Ronglong Wu, Shuyue Zhou, Jiahao Lu, Zhirong Shen, and Zikang Xu, Xiamen University; Jiwu Shu, Xiamen University and Minjiang University; Kunlin Yang and Feilong Lin, Huawei Technologies Co., Ltd; Yiming Zhang, Xiamen University
High-bandwidth memory (HBM) is regarded as a promising technology for fundamentally overcoming the memory wall. It stacks up multiple DRAM dies vertically to dramatically improve the memory access bandwidth. However, this architecture also comes with more severe reliability issues, since HBM not only inherits error patterns of the conventional DRAM, but also introduces new error causes.
In this paper, we conduct the first systematical study on HBM errors, which cover over 460 million error events collected from nineteen data centers and span over two years of deployment under a variety of services.

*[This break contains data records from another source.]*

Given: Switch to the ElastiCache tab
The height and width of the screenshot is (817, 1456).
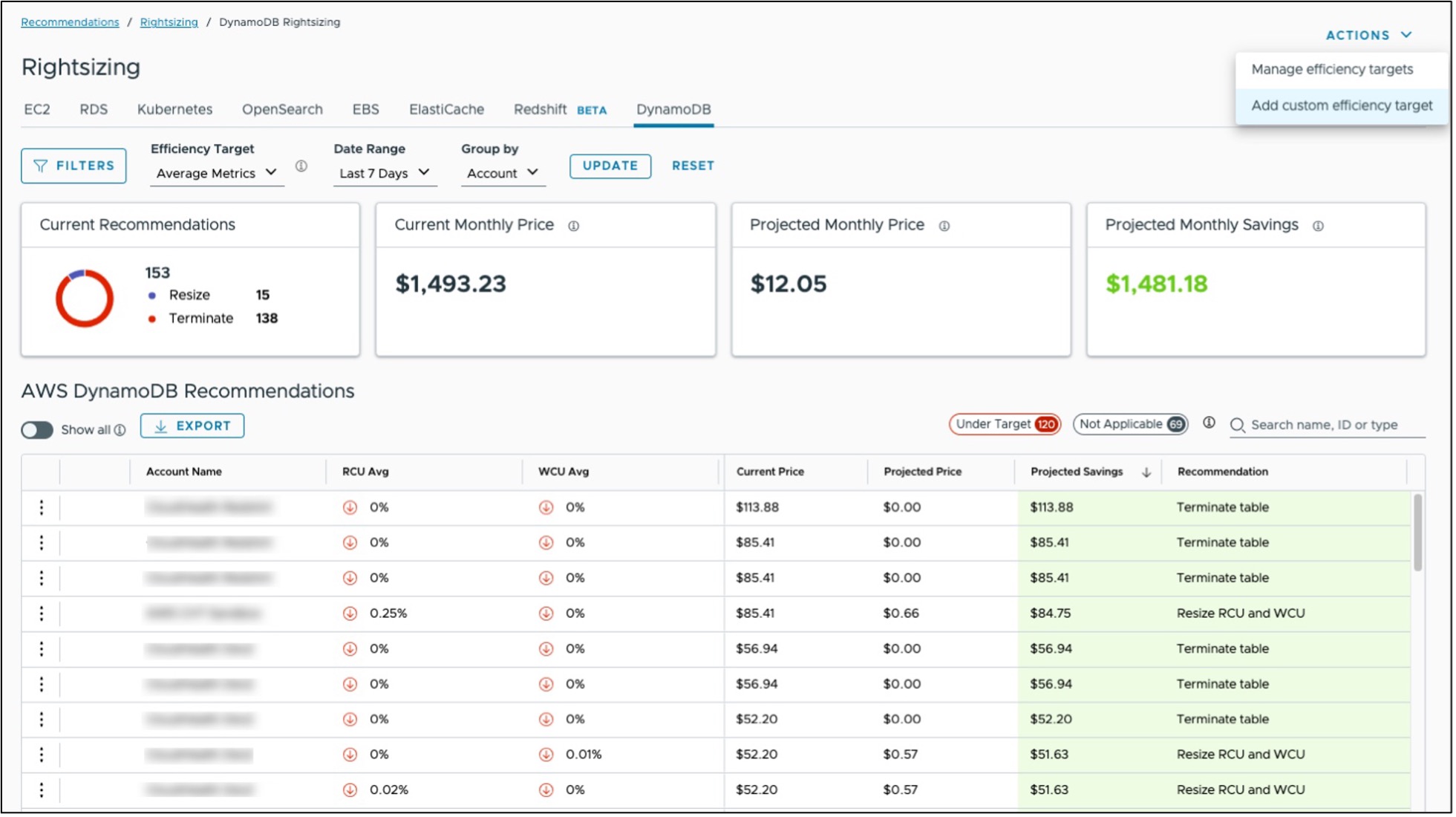Looking at the screenshot, I should point(446,109).
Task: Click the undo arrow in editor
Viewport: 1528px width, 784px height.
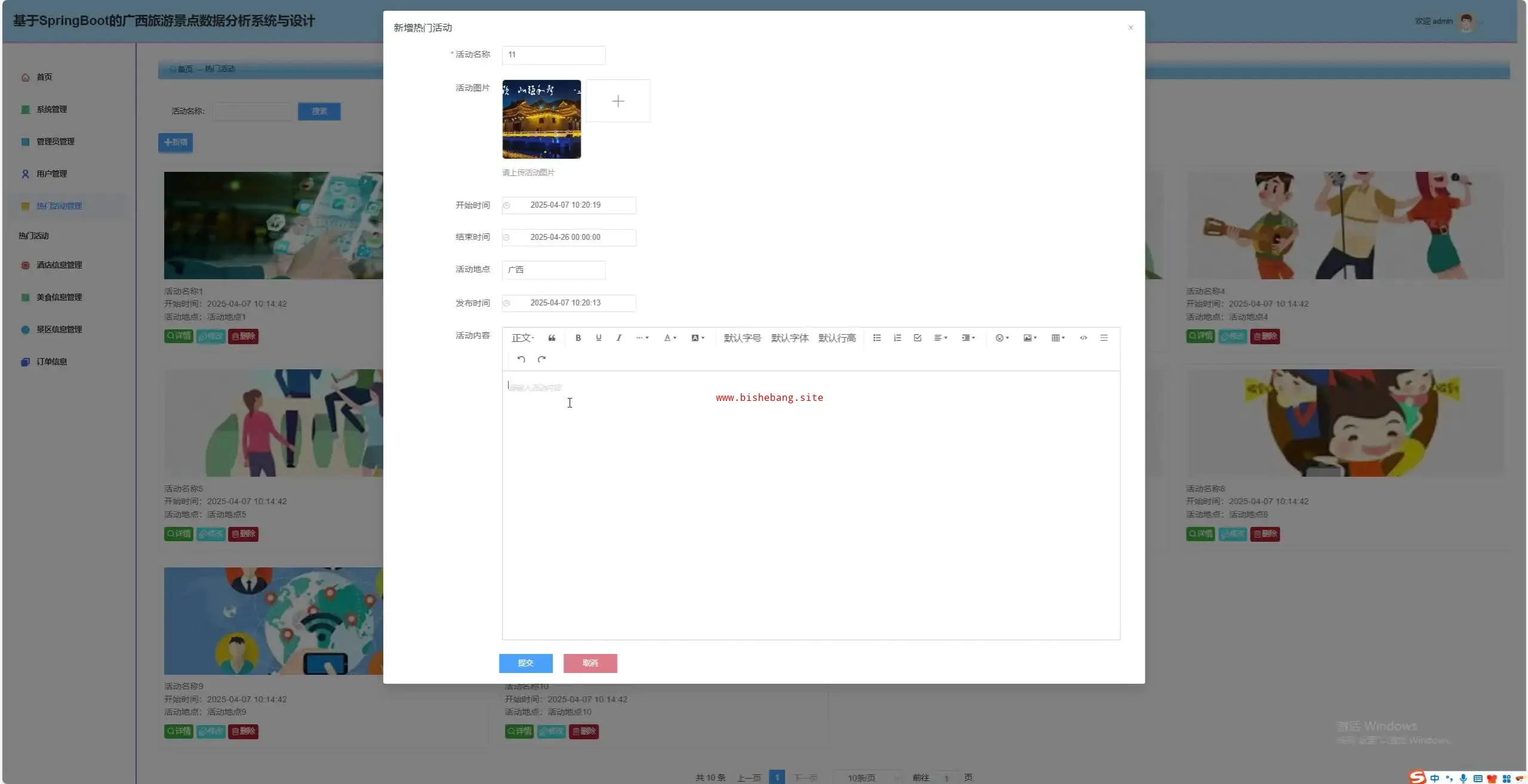Action: tap(521, 359)
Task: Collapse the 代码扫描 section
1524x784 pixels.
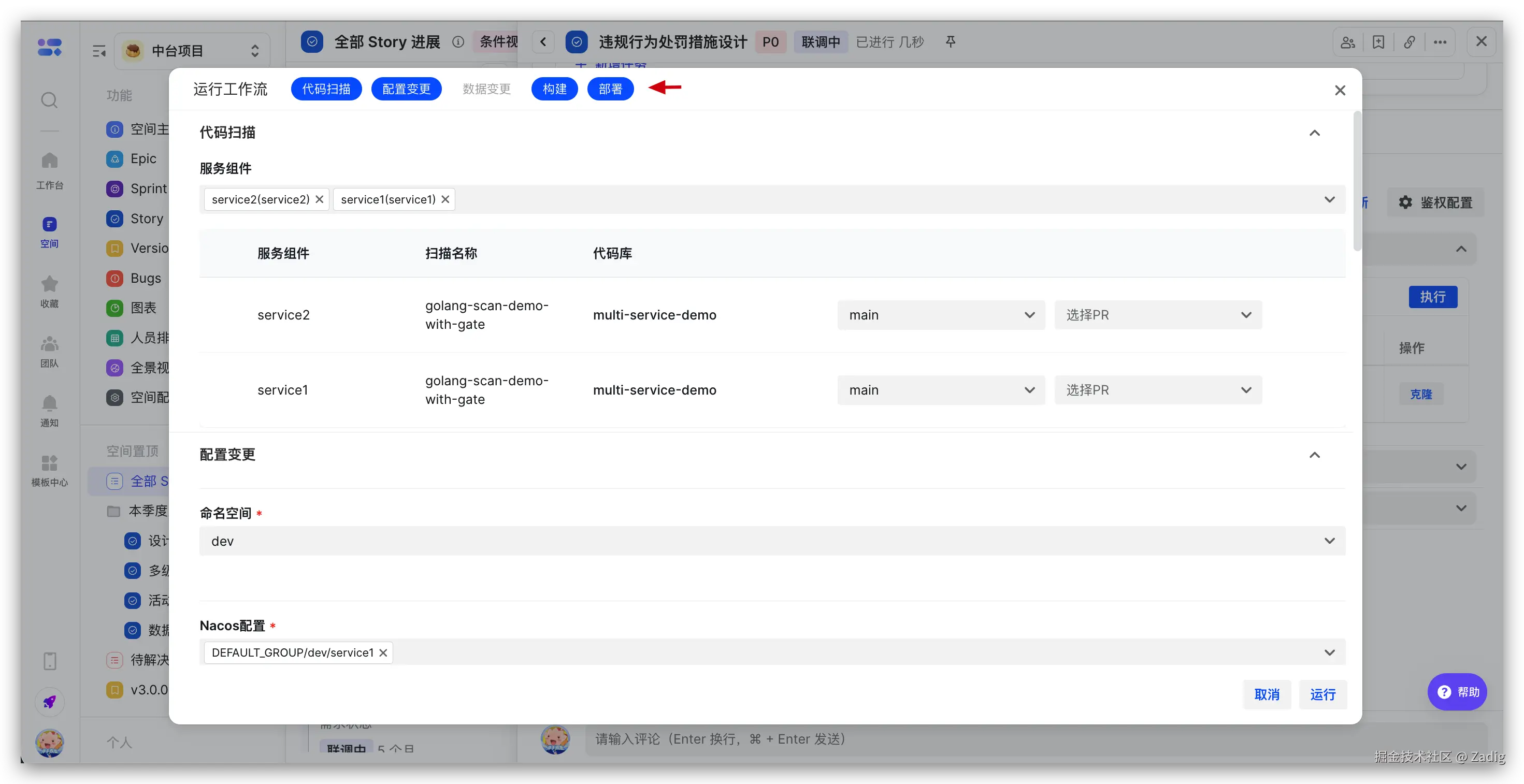Action: (1314, 133)
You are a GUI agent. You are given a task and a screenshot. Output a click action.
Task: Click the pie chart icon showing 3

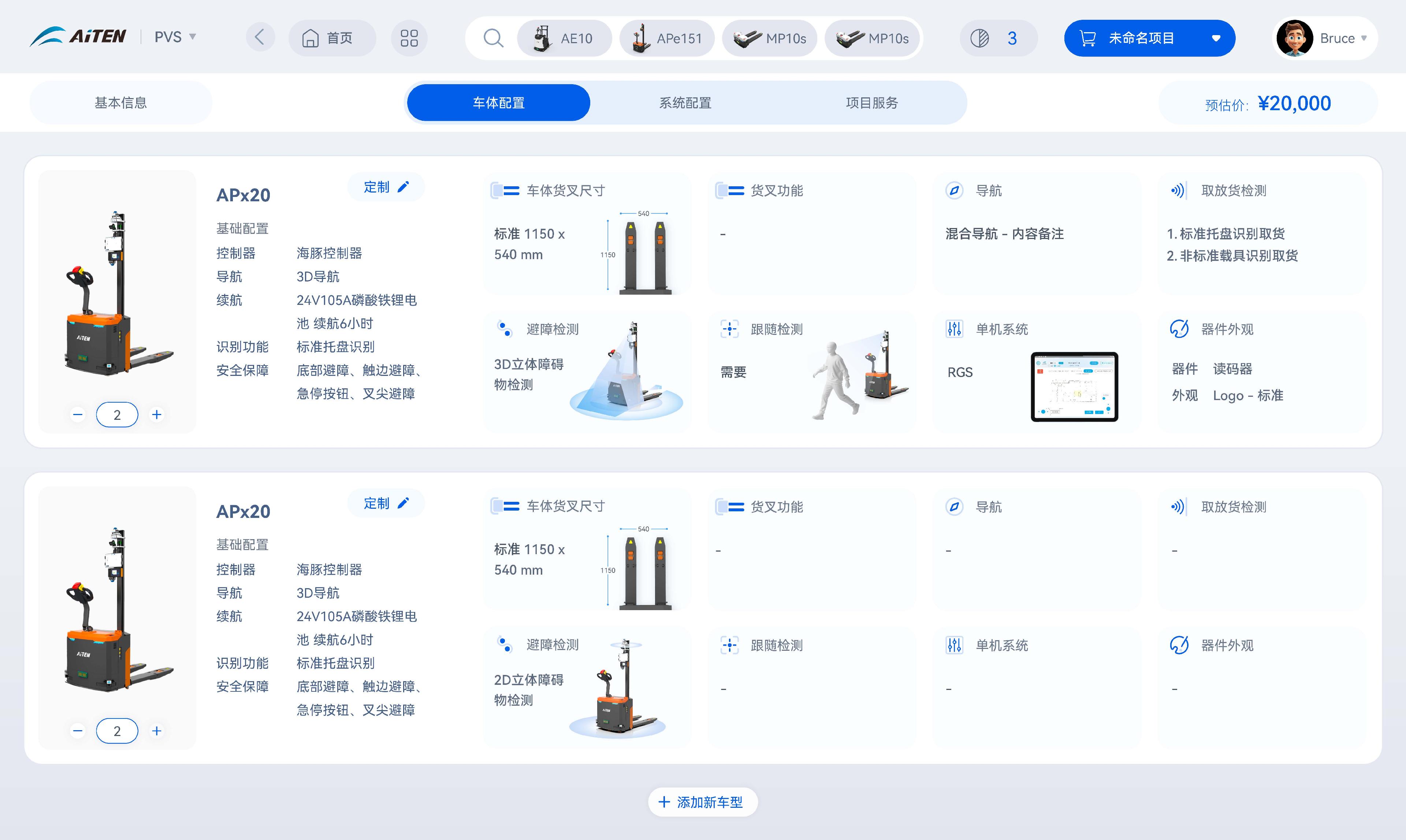(x=981, y=38)
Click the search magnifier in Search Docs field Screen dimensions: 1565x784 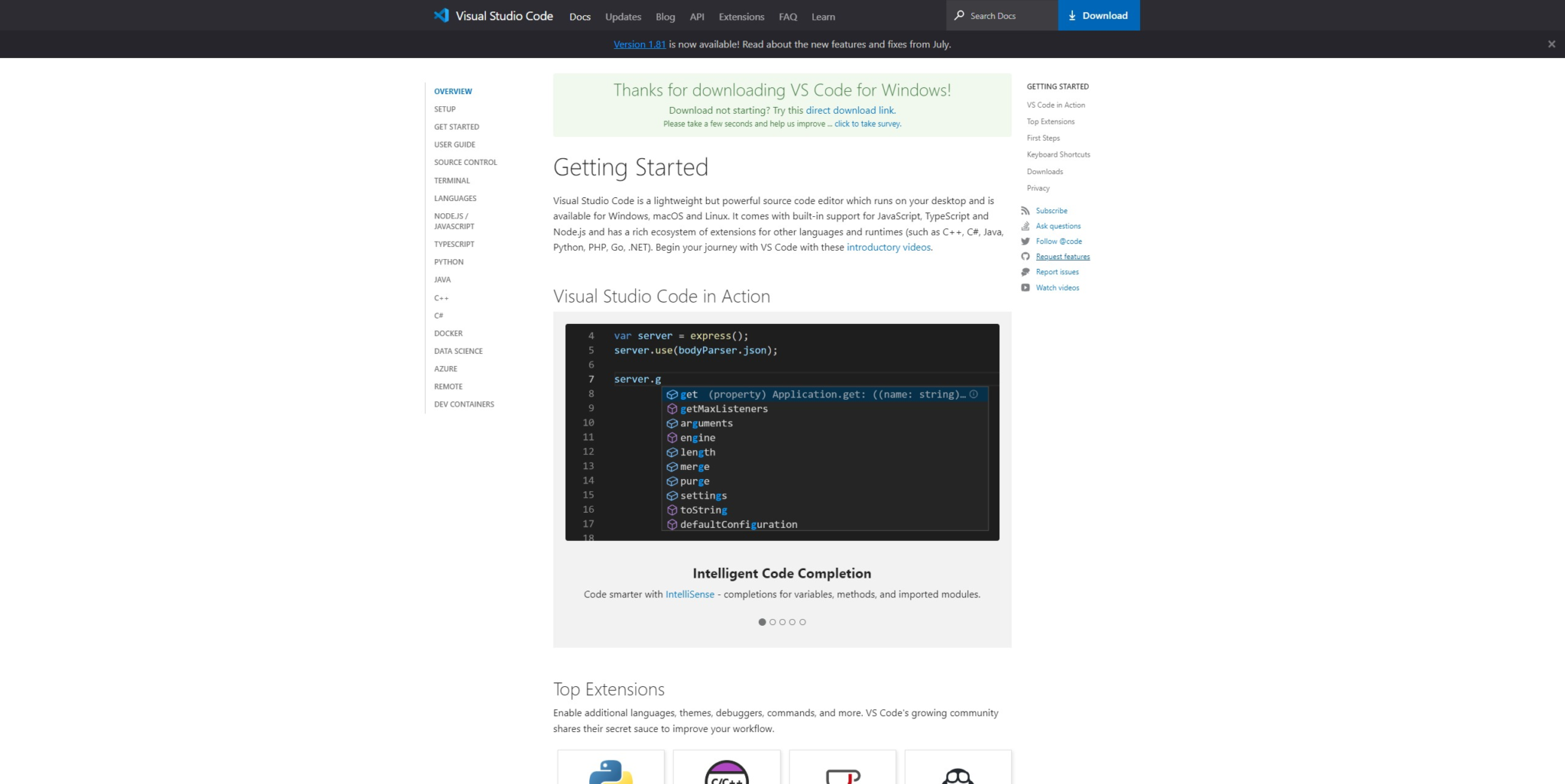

Through error analyses and methodology validations, we confirm that the HBM exhibits different error patterns from conventional DRAM, in terms of spatial locality, temporal correlation, and sensor metrics which make empirical prediction models for DRAM error prediction ineffective for HBM. We design and implement Calchas, a hierarchical failure prediction framework for HBM based on our findings, which integrate spatial, temporal, and sensor information from various device levels to predict upcoming failures. The results demonstrate the feasibility of failure prediction across hierarchical levels.